=== Records for this exercise ===

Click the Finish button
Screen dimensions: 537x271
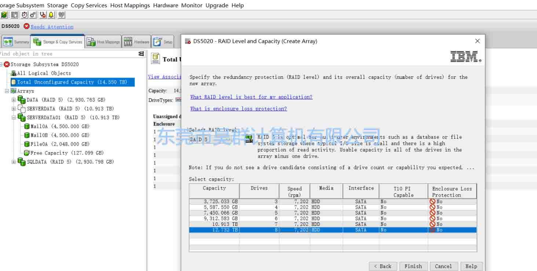(413, 266)
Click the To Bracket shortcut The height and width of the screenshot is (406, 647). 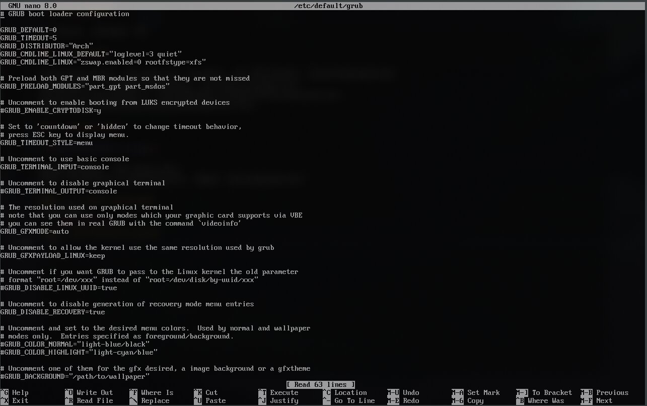pyautogui.click(x=552, y=392)
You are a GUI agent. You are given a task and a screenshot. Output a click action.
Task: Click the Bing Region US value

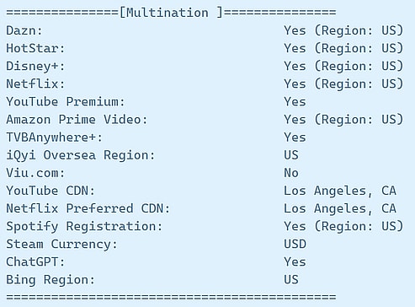pos(291,279)
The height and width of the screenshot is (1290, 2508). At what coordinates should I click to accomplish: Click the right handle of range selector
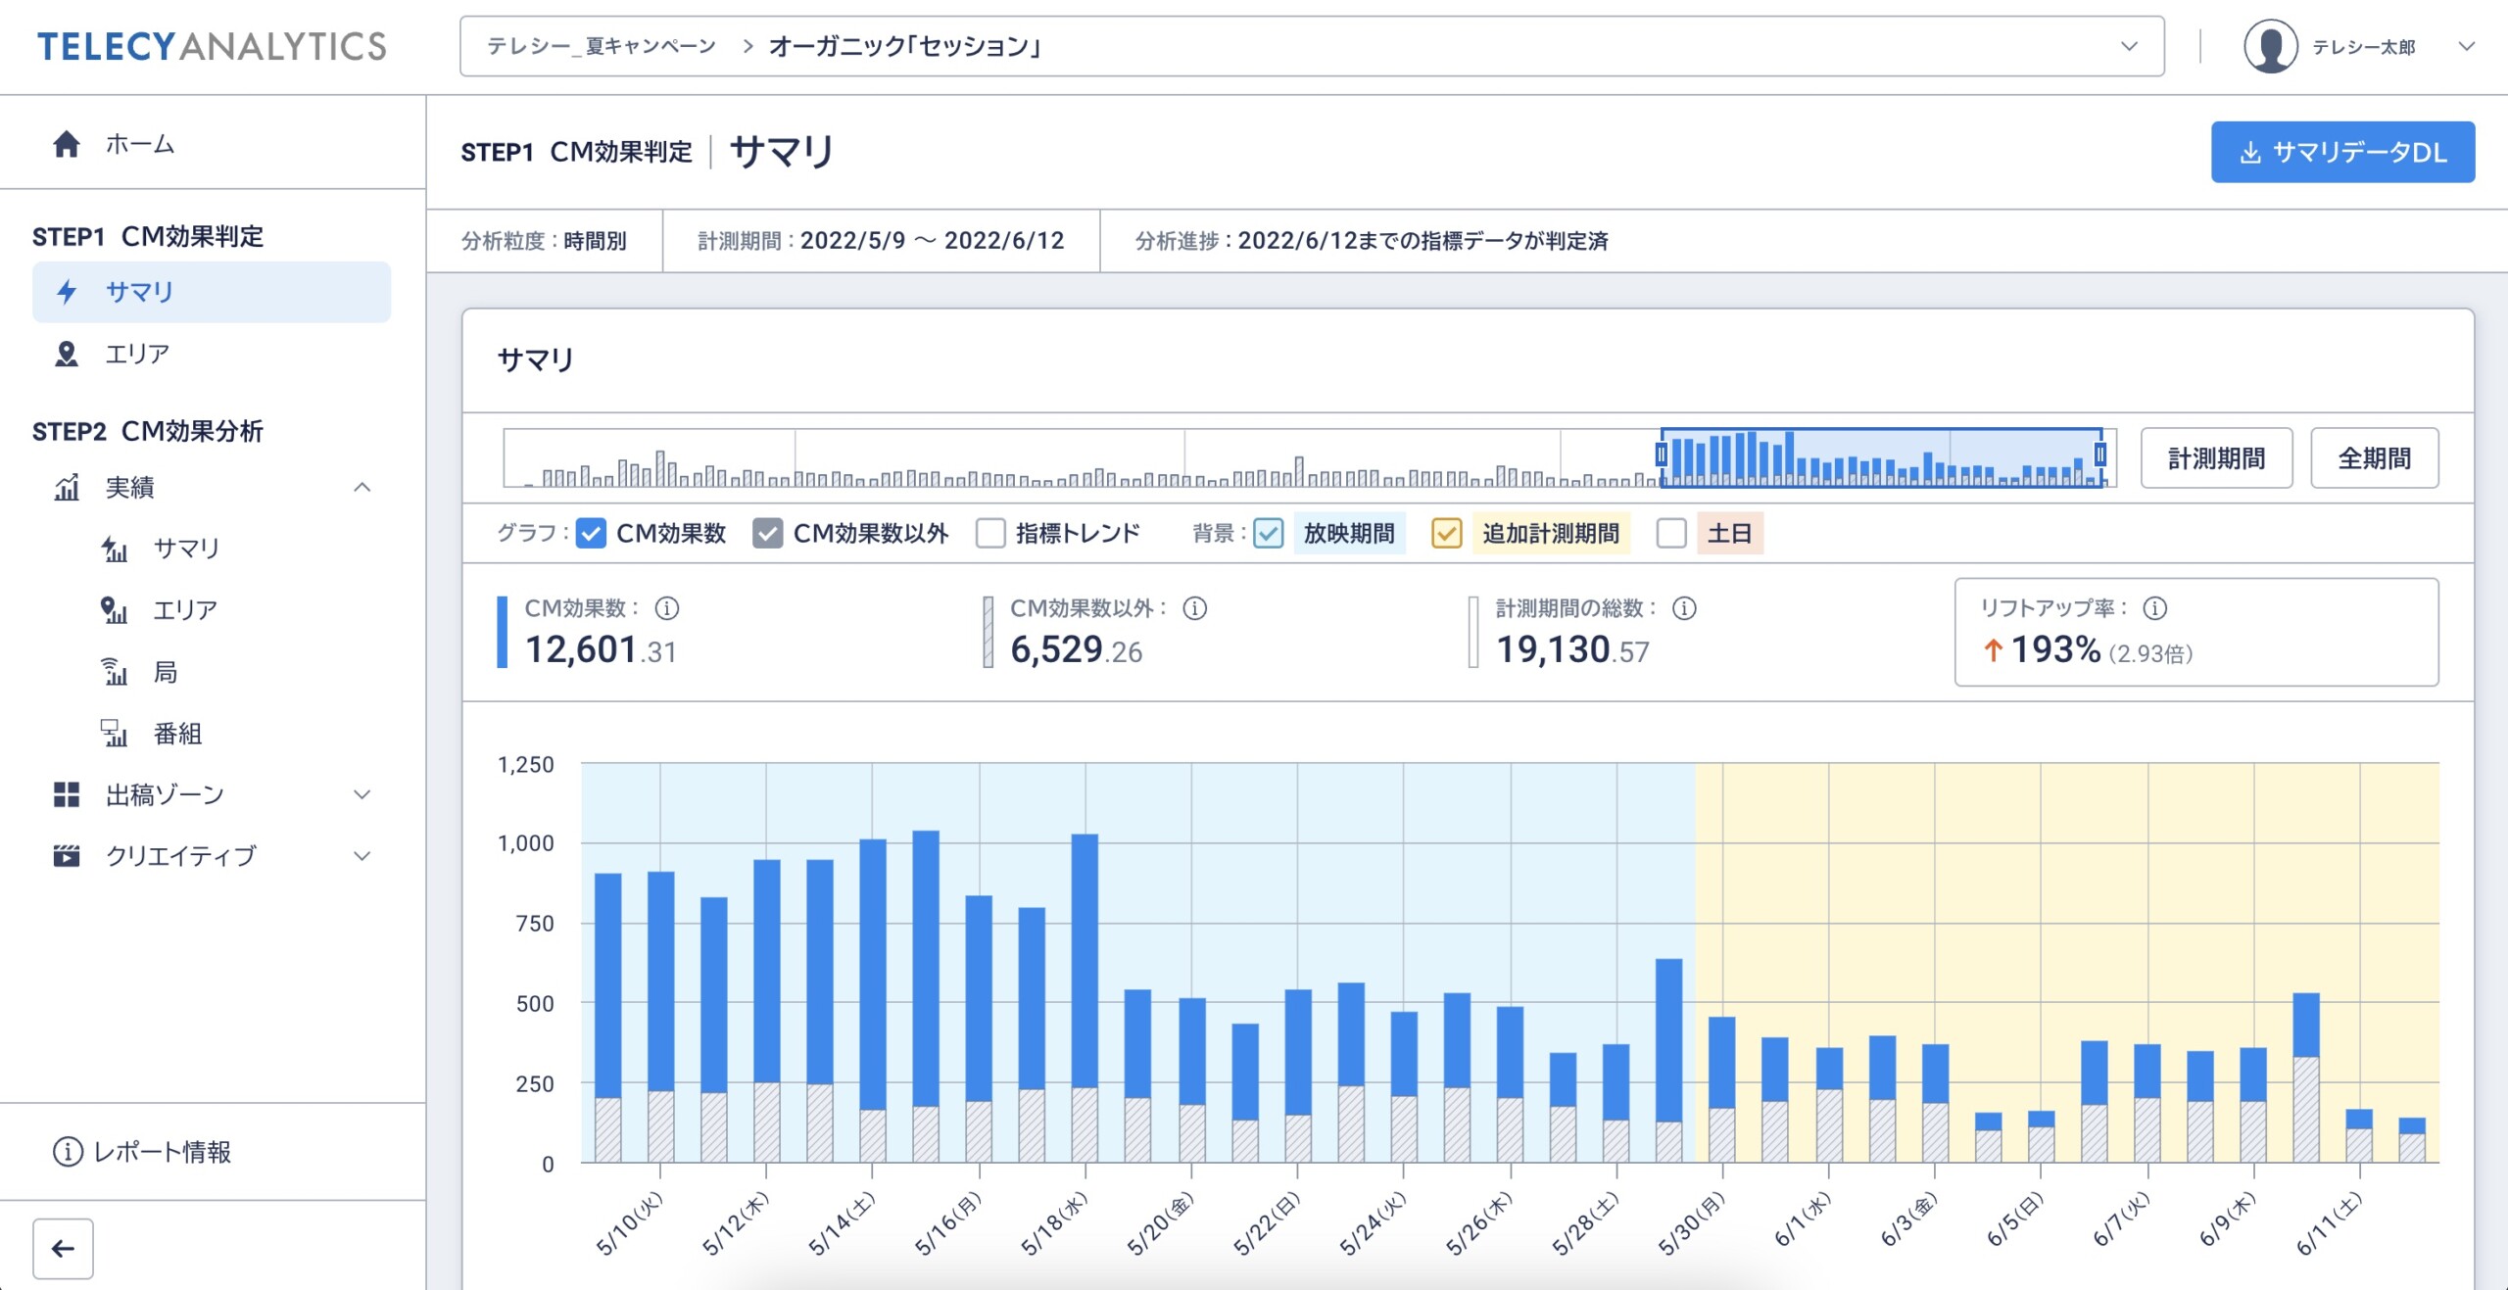point(2100,454)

===

Rewrite everything from the line containing "The height and width of the screenshot is (1290, 2508)." down to the end of the data, requests included. Multiply each answer coordinate by 2.25, round to whole numbers with halves going up, and leave the pictures out.

The height and width of the screenshot is (1290, 2508). At what coordinates should I click to accomplish: Click the right handle of range selector
point(4725,1022)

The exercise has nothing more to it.